Timée rapporte que Démocharès s’était prostitué de façon qu’il ne lui aurait pas été permis d’allumer de sa bouche le feu sacré, et que dans ses écrits l’on trouvait plus d’obscénités que dans ceux de Botrys, de Philénis et des autres auteurs les plus sales. Il est étonnant qu’un homme bien élevé se permette des termes qu’on aurait honte de se permettre dans des lieux de prostitution. Timée a senti toute l’horreur de ces calomnies, et, de peur de passer pour en être l’inventeur, il prend à témoin un poète comique dont il ne dit pas le nom. Pour moi, je suis persuadé que Démocharès n’est pas coupable de ces ordures. Ce qui l’en justifie, c’est qu’il est né d’une famille illustre et qu’il a reçu une très belle éducation ; il était neveu de Démosthène. Une autre raison, c’est que les Athéniens lui ont donné le commandement de leurs troupes, et l’ont élevé encore à d’autres dignités. Il n’est nullement vraisemblable qu’ils eussent fait tant d’honneur à un homme plongé dans de pareilles infamies. Timée ne prend pas garde qu’il déshonore moins Démocharès que les Athéniens, qui ont aimé cet historien maltraité par lui si cruellement, jusqu’au point de lui confier la défense de leur république et de leur propre vie. Aussi Démocharès n’est-il pas coupable de ce que Timée lui reproche.
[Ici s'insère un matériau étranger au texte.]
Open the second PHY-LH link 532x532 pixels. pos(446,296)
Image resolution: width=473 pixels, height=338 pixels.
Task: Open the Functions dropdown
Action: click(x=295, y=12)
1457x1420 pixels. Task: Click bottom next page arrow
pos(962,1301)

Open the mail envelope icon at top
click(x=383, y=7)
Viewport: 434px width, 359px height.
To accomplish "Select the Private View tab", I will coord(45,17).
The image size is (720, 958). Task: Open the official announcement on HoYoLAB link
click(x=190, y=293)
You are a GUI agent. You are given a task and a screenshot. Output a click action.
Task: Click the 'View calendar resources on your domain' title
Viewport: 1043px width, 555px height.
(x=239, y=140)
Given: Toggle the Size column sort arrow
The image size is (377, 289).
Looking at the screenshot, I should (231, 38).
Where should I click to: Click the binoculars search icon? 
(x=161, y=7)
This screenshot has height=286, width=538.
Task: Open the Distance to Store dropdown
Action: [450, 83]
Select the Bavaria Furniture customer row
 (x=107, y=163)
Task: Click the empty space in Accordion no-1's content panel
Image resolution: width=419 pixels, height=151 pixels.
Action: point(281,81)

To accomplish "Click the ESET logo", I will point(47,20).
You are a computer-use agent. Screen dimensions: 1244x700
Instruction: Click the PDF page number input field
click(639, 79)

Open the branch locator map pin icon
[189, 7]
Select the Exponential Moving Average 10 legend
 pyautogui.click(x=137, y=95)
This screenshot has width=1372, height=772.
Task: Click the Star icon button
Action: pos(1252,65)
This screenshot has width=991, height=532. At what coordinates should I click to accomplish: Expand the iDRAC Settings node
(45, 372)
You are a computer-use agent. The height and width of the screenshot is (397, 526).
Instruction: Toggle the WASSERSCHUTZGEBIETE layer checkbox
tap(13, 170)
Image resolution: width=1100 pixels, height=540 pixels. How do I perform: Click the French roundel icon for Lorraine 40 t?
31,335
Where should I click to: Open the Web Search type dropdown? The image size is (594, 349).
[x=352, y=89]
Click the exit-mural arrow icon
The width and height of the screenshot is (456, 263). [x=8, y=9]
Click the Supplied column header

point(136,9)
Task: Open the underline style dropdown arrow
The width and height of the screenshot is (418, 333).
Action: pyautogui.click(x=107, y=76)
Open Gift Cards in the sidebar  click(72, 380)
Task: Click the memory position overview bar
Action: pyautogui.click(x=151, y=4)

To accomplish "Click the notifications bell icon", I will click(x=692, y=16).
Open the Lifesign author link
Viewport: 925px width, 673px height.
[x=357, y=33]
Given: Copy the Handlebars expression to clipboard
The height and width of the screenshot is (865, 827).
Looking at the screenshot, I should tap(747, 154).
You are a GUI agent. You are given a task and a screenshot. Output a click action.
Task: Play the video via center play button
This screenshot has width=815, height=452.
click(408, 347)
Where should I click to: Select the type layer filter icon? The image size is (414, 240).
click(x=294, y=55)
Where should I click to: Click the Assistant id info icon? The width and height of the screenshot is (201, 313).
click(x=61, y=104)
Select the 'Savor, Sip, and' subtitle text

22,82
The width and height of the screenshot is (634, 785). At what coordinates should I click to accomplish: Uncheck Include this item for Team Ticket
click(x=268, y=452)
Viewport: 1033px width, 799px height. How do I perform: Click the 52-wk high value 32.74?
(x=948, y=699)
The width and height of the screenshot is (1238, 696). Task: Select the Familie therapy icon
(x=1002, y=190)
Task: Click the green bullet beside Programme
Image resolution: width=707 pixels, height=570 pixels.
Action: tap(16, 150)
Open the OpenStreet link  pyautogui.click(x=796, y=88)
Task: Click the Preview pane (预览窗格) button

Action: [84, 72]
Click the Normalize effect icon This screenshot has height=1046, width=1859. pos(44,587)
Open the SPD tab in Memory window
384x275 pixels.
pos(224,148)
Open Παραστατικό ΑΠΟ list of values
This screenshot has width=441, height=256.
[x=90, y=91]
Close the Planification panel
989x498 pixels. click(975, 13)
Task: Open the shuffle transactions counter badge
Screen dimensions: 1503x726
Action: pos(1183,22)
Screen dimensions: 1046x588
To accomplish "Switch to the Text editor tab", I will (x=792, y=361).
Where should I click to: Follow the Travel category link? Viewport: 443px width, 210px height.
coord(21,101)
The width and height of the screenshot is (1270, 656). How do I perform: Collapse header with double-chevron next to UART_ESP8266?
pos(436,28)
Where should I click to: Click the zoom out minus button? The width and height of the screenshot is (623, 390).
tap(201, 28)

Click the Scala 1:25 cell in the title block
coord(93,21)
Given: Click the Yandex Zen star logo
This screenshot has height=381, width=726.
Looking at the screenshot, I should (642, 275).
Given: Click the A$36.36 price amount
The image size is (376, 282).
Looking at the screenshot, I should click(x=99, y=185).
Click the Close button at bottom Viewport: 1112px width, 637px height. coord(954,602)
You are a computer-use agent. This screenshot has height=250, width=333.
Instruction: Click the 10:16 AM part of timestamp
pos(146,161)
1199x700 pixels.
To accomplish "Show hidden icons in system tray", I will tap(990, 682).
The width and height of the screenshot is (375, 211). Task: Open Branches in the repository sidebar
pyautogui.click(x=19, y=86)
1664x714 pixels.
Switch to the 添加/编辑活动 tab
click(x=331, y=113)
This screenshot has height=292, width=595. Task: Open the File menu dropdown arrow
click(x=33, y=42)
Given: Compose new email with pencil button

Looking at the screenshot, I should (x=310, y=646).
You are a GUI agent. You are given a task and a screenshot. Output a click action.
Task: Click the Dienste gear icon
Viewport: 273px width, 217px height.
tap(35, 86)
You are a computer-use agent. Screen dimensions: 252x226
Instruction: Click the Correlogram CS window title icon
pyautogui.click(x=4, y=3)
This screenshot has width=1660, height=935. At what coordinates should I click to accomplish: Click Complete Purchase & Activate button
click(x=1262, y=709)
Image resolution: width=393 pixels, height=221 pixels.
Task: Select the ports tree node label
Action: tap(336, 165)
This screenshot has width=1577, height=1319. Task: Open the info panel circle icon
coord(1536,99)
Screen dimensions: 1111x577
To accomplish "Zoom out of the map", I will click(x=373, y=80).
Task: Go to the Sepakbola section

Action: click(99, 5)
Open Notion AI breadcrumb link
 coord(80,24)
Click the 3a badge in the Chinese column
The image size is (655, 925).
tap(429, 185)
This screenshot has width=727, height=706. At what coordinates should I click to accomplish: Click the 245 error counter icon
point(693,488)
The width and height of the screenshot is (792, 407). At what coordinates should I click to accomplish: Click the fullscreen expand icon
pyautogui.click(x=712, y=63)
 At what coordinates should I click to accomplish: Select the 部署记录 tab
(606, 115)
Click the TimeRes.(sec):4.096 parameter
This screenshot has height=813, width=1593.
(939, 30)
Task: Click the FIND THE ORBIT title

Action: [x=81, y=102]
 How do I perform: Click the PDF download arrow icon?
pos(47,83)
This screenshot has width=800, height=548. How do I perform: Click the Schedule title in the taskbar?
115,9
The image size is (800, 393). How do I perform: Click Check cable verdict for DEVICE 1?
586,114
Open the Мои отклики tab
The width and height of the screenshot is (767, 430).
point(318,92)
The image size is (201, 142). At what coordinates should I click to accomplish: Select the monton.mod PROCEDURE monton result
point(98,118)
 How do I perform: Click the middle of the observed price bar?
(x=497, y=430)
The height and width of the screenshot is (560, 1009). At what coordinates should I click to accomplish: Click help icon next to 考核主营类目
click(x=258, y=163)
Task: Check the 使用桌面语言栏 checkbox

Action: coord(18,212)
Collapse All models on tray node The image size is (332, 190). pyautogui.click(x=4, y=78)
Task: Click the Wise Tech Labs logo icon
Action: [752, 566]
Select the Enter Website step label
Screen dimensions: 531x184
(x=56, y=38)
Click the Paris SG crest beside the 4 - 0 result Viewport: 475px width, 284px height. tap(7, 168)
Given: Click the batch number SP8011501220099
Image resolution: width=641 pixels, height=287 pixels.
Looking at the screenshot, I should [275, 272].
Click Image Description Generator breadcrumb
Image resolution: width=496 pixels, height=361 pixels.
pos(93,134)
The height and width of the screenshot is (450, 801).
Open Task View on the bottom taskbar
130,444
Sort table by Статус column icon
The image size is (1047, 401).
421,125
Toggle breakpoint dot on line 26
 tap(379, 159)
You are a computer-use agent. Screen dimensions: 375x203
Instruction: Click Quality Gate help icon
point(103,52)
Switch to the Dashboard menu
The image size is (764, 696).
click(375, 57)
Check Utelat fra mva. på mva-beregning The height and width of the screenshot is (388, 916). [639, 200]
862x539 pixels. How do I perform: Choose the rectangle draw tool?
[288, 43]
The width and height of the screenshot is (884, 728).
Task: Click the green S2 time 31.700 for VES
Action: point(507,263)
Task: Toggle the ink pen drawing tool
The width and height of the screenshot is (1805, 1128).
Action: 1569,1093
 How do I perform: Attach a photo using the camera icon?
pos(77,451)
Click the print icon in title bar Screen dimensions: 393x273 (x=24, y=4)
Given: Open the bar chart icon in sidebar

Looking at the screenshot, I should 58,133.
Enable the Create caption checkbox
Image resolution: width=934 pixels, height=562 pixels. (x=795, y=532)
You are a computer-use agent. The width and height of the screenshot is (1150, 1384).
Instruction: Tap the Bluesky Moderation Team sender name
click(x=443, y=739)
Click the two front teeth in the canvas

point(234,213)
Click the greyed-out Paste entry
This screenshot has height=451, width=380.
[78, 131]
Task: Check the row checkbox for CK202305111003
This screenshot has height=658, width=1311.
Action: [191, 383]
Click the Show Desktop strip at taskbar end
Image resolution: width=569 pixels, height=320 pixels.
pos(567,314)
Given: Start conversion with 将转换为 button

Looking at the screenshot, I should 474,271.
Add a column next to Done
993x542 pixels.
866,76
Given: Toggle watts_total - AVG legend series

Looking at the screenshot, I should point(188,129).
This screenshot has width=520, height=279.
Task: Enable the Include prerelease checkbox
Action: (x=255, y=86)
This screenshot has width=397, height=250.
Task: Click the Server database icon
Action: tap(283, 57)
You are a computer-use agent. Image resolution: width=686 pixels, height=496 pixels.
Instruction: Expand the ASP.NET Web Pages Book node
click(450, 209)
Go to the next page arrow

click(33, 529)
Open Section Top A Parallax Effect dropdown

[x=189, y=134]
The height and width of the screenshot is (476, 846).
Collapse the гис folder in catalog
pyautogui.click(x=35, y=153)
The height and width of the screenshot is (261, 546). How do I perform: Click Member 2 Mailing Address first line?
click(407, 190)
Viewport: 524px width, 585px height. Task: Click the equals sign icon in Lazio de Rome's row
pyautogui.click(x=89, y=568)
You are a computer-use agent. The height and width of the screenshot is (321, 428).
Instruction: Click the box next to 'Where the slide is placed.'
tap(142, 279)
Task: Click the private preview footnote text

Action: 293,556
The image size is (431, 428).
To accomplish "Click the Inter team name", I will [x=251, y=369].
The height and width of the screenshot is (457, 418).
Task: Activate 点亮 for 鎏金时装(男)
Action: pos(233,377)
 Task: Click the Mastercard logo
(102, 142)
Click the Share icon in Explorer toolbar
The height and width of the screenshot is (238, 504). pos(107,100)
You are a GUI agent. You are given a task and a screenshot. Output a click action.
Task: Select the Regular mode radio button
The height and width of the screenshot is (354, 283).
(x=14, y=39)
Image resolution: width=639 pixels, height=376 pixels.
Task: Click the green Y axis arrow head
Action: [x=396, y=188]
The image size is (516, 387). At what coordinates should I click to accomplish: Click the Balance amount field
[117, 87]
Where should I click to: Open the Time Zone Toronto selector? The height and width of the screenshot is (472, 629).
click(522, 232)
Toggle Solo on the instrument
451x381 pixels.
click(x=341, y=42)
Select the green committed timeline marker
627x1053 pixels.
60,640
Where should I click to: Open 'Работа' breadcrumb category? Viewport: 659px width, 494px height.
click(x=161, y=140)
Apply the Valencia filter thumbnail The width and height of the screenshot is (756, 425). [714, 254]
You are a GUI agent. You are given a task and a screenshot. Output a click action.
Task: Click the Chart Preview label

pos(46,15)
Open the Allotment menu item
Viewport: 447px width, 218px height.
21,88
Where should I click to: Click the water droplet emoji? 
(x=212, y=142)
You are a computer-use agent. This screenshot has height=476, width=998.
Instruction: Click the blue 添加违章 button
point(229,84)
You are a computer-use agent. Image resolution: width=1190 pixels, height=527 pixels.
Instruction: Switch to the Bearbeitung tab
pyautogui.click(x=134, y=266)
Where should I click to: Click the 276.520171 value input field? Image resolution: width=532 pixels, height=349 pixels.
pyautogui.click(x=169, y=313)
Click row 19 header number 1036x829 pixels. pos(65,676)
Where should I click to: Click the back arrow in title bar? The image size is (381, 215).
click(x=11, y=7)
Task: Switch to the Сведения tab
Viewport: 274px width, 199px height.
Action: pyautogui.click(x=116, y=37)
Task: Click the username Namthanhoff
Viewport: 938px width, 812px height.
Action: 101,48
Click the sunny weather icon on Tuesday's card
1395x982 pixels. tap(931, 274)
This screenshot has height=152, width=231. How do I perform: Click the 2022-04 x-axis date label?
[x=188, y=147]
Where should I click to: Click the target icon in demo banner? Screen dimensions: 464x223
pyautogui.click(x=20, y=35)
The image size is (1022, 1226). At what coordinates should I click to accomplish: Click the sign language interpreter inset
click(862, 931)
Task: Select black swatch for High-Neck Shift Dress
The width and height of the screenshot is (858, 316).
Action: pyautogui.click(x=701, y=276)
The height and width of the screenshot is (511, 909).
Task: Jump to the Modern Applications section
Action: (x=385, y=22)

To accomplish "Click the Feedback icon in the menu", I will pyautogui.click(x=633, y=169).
Il est vrai qu’Archédique, poète comique, a répandu contre lui les sottises que Timée a eu soin de recueillir ; mais il n’est pas le seul. Les amis d’Antipater se sont aussi déchaînés contre lui. Mais pourquoi ? C’est parce qu’il avait dit librement plusieurs choses qui pouvaient chagriner ce prince, ses héritiers et ses amis. Ceux qui dans le gouvernement ne s’accordaient pas avec lui, ont aussi pris plaisir à le décrier. Démétrius de Phalère était de ce nombre. Mais comment Démocharès en avait-il parlé dans son livre ? Il dit que cet homme, à la tête des affaires, se glorifiait de son gouvernement aux mêmes titres qu’aurait pu avoir un banquier ou un artisan ; qu’il se vantait d’avoir gouverné de manière que toutes les commodités de la vie se trouvaient en abondance et à vil prix ; qu’une tortue artificielle marchait devant lui les jours de cérémonie en jetant de la salive, que des jeunes gens chantaient sur le théâtre : qu’Athènes cédant aux Grecs tout autre avantage, se réservait à elle seule la gloire d’être soumise à Cassander, et que cet écrivain avait l’impudence d’entendre ces prétendues louanges sans rougir. Malgré cette satire, ni Démétrius, ni aucun autre n’a dit de Démocharès ce qu’en a osé dire Timée. Le témoignage de la patrie est plus croyable que celui de ce fougueux historien. En faut-il davantage pour assurer que Démocharès est innocent des turpitudes dont on l’accuse ? Mais quand il serait vrai que cet écrivain a eu le malheur de tomber dans ces sortes de fautes, quelle occasion, quelle affaire mettait Timée dans la nécessité de les relever dans son histoire ?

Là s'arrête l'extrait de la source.